Pitt was born in 1759 and his father (the Earl of Chatham) was also called William Pitt and unusually had also served as Prime Minister, so to distinguish them his son became known as William Pitt the Younger. Obviously destined to follow in his father’s footsteps he became known as a Tory but before this had insisted he was an independent Whig. The Whigs were a new political faction that dominated from 1715-1783 and believed in constitutional monarchy rather than absolute monarchy. This is interesting because the Brexit hoo-hah over whether Parliament can overrule government has come about because of royal and constitutional executive power crossing purposes. This week the Supreme Court is making a ruling about something called Royal Prerogative – a power  given to the Crown to be used by the government to make decisions without the say so of Parliament. And Theresa May believes this Prerogative empowers her to implement Article 50.

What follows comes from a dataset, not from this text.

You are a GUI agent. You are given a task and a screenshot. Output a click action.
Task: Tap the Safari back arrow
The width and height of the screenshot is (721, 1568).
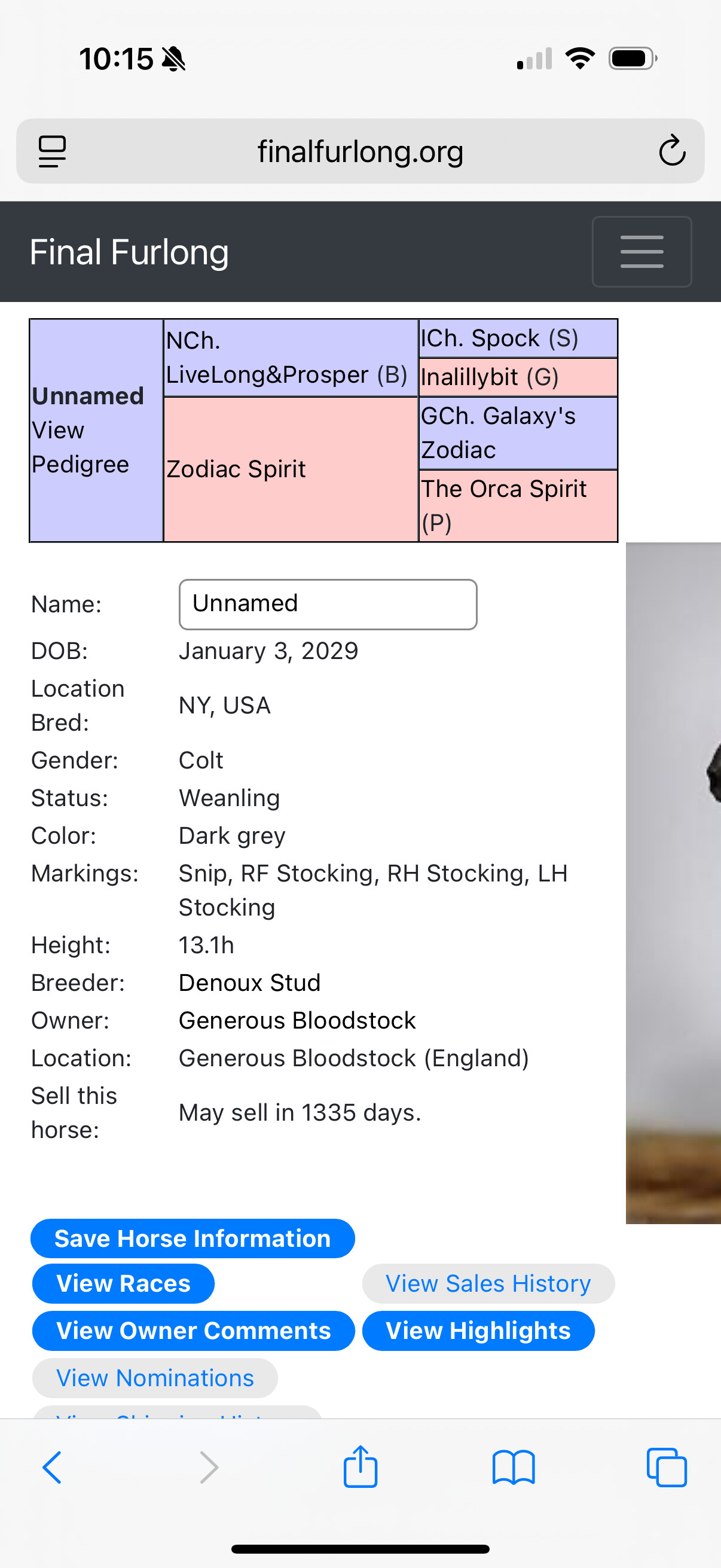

Pitt was thrown into the deep end during his premiership, facing none other than France’s greatest military leader in the Napoleonic Wars as the French Revolution happened on Britain’s doorstep drawing together these historic foes. Pitt the Whig actually resurrected Toryism even though his new party had all but flushed them out of all major positions in public life. He did so by remoulding it as the New Toryism in much the same way as a youthful David Cameron remarketed the same party for considerable election success. This branding worked wonders for both! Pitt’s Tories remained in power for 25 years and Cameron’s party has ruled since 2010. Pitt though trounces Cameron on  both counts because even though Cameron became the youngest PM since Lord Liverpool in 1812, Pitt was simply the youngest ever.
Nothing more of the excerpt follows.